“We’re not so different anymore,” Jimmy Whispers proclaims on the title track of his long-awaited sophomore album, The Search for God. A lot has changed for everyone in the past few years, and especially for Jimmy. In another lifetime, he was that sweet kid from Chicago who stole our hearts with his aw-shucks Midwestern attitude and his knack for writing catchy old-time melodies, who legendary critic Jessica Hopper once called the city’s “greatest new homegrown musical enigma,” who turned a mixtape of iPhone voice memos (Summer in Pain) into a profound racket and covered the city in cryptic anti-police street art and zines. If you caught a glimpse, it was exciting, but it was just a warm-up to his second act.
As for today, Jimmy Whispers is alive and well in Los Angeles. He’s still making music—quite a lot of it. He’s got a blossoming new career as a music video director and filmmaker. He’s become a co-writer for others including Drugdealer and Dent May. He’s got a side hustle as a valet parking attendant, a 1988 Buick Reatta, and a new commitment to making life-affirming art.
Jimmy has always been a dreamer, but it’s a different man who’s wearing the mantle these days. The old Jimmy was raw, whether pouring his heart into a demo or flinging himself off stage in a cathartic act of theatrical self-destruction.The new one has started to find his center and a sound that sparkles and shines, although the wild spirit that’s always animated his work still hasn’t been tamed.

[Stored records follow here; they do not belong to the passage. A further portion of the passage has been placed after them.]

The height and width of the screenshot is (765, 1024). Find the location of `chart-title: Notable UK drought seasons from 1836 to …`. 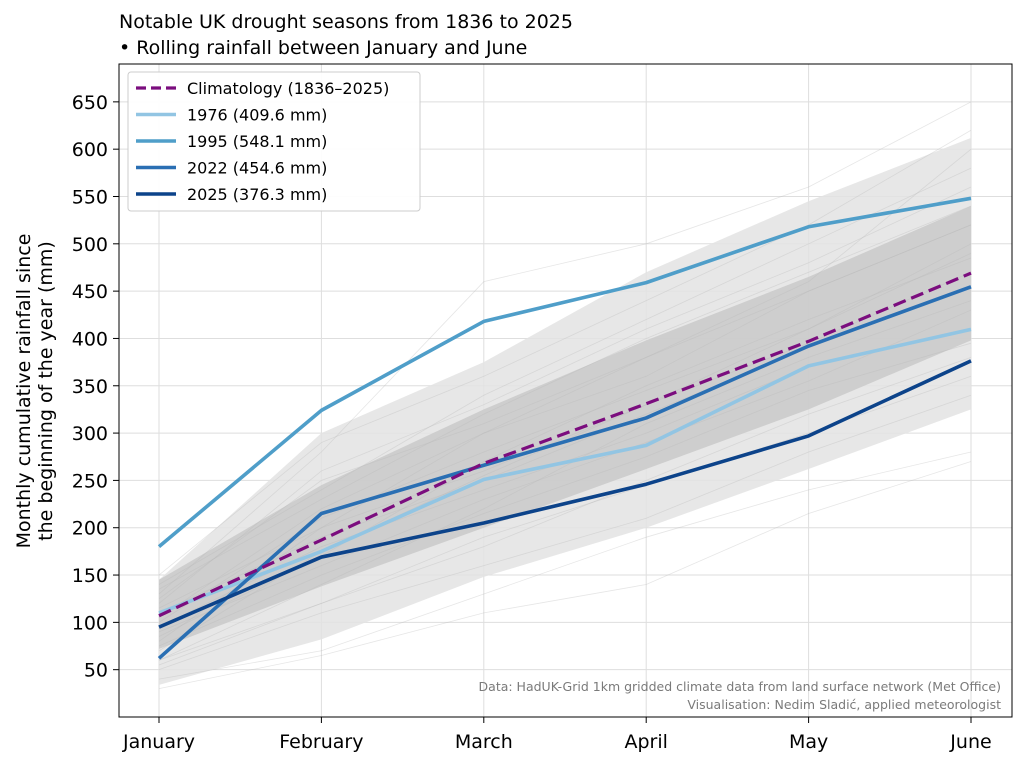

chart-title: Notable UK drought seasons from 1836 to … is located at coordinates (346, 22). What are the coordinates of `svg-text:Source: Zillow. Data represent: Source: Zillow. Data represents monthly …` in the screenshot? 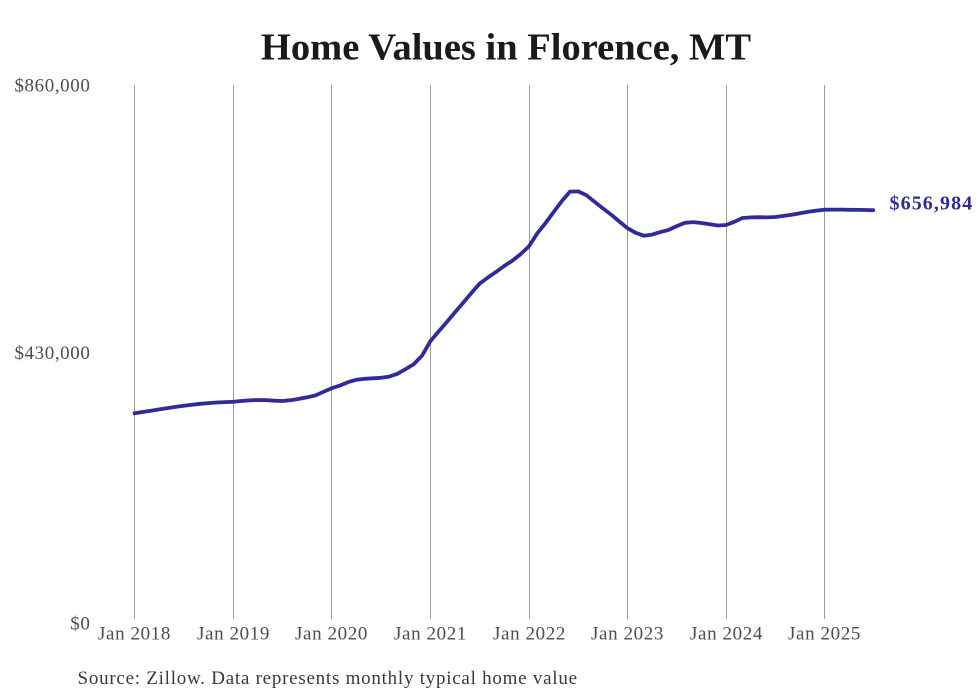 It's located at (328, 678).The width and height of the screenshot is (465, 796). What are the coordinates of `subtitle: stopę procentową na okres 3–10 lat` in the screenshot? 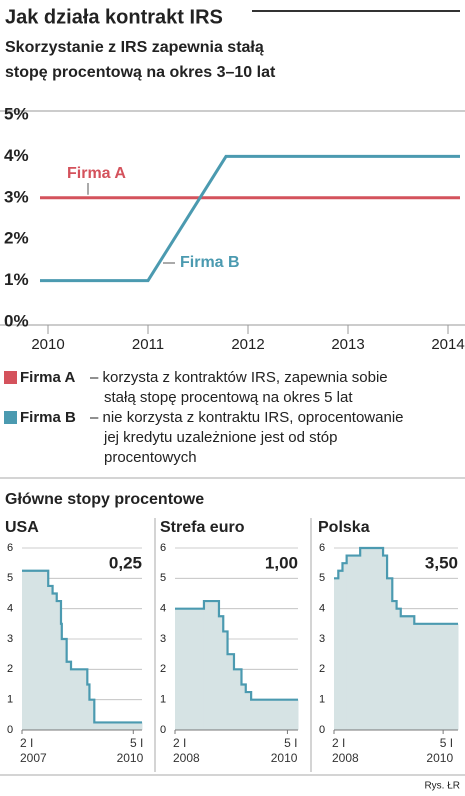 It's located at (140, 72).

After embracing sobriety in 2019, and now as a filmmaker sharing the stories of lesser known Los Angeles community members, he’s brought his dreaming down to earth, while turning its direction even further out.
His new album, The Search for God, out June 9th, 2023 on Carpark Records, is full of real-life problems: confusion, self-harm, police helicopters hovering overhead. But it also abounds with faith that there’s something much bigger that can release us all from the struggles that we’re facing, that we can reach it if we work enough and believe enough. Jimmy calls it “God”; you might call it “Love” or “Peace” or “A Place In the Universe That Makes Some Kind of Sense.” At 10 songs delivered in a brief 15 minutes, The Search for God is an unshakably catchy wake-up call to engage with a troubled world that’s still worth saving. For a minute or two at a time, Jimmy’s music cracks open a space where the divine can enter our lives. The utopia we’ve all been dreaming of is already here if we’re just willing to build it. Jimmy Whispers is there, ready to add his voice, whenever we want to reach out.